В Риме они сняли квартиру на виа Карроцца, но затем переселились в существенно более дорогую. В споре из-за этого переезда, по утверждению мемуариста, впервые проявились странности в поведении сестры: «Когда после забраковки приисканной мною квартиры я вернулся с новых поисков, то к удивлению моему застал сестру в слезах и в истерическом припадке, несогласном ни с её благоразумием, ни с ничтожным поводом неудовольствия»309. Вскоре припадок повторился — и снова был вызван ничтожным поводом.

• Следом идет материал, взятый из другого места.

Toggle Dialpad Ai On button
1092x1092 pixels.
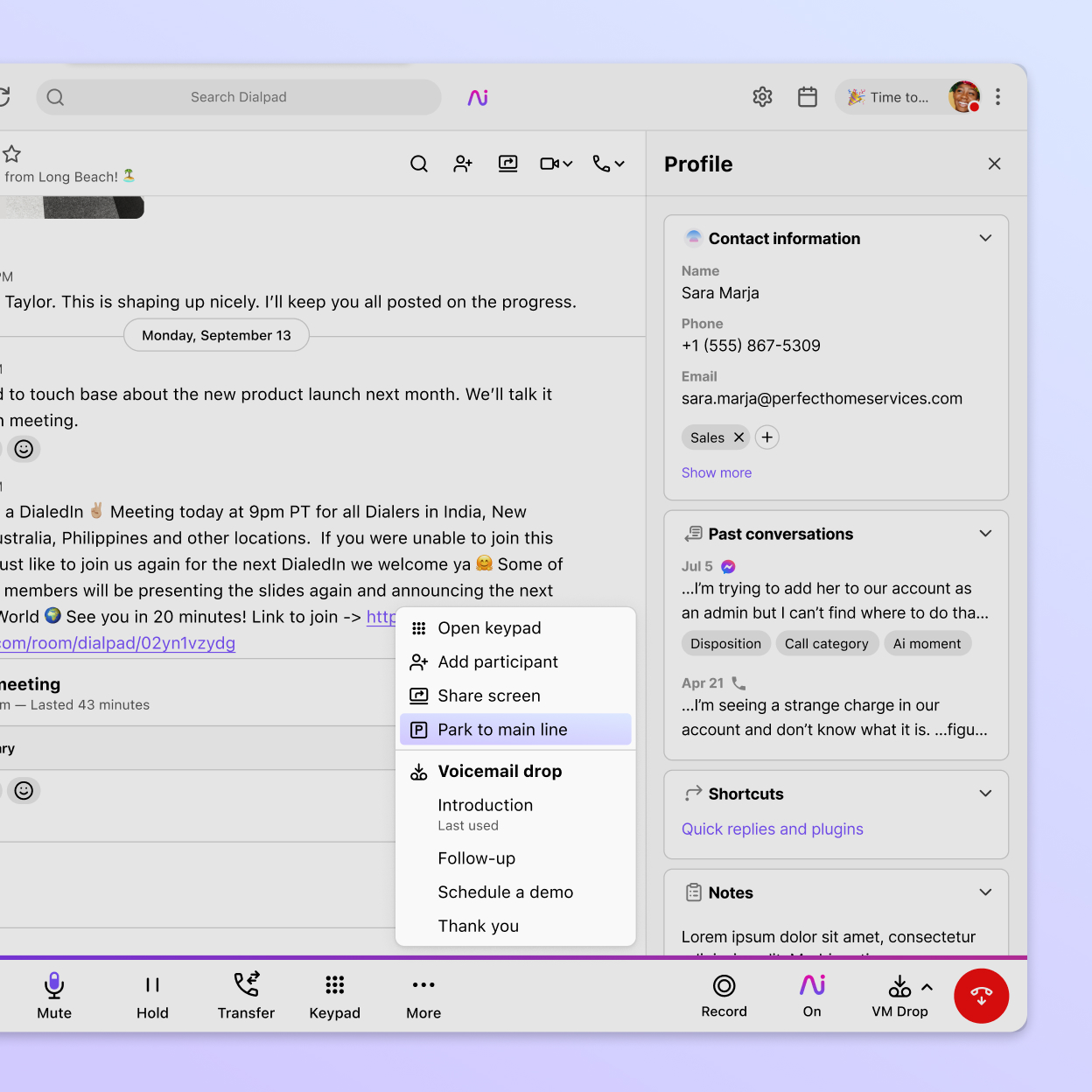click(x=812, y=996)
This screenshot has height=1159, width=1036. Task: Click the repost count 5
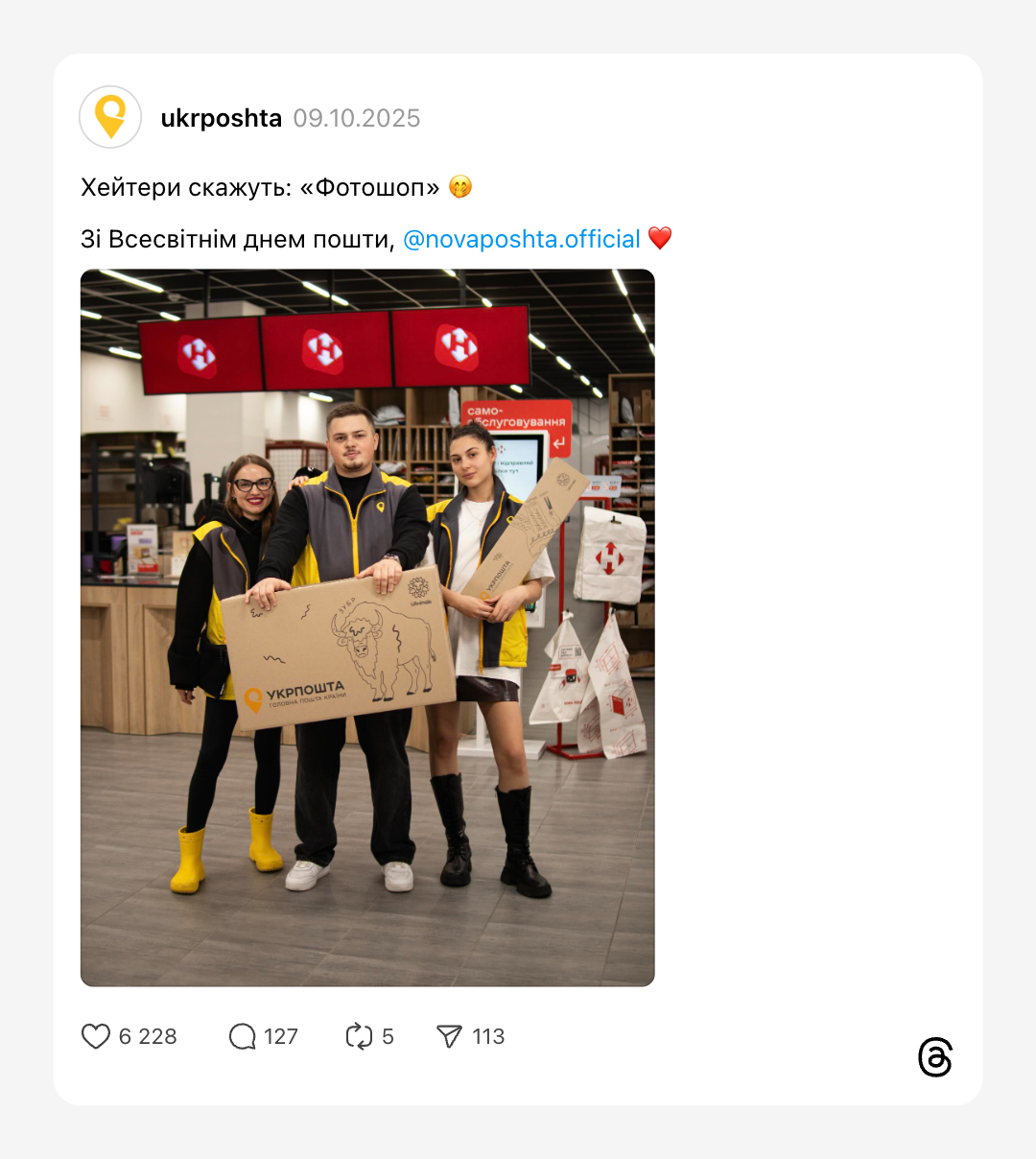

В Риме постоянным спутником Фета стал Некрасов, живший там с Панаевой и усердно работавший. В своих воспоминаниях Фет лишь мельком упоминает об общении с ним в Риме, однако очевидно, что в это время два поэта тесно сблизились и много времени проводили вместе. Более того, Фет приехал в Рим по настоятельным просьбам Некрасова. «Скажи это Фету, которого я целую, обнимаю и жажду видеть. Я его письмецо в Венецию получил. Если ему нечего делать в Париже, пусть едет к нам — нечего и говорить, что мы будем ему рады не менее, чем он нам», — писал Некрасов Тургеневу 21 сентября (3 октября) 1856 года. Они гуляли, охотились. «Погода здесь, как у нас в сухую и ясную осень; бывают дни чисто летние. Мы с Фетом отправились было на охоту, но попали неудачно — вылет вальдшнепов был самый ничтожный, нашли все четырёх — убили одного. Оно и хорошо, а то бы я разлакомился. Нет, уж лучше подожду. Природа около Рима гадость (мы доезжали до самого моря)», — сообщал Некрасов тому же адресату 25 ноября (7 декабря).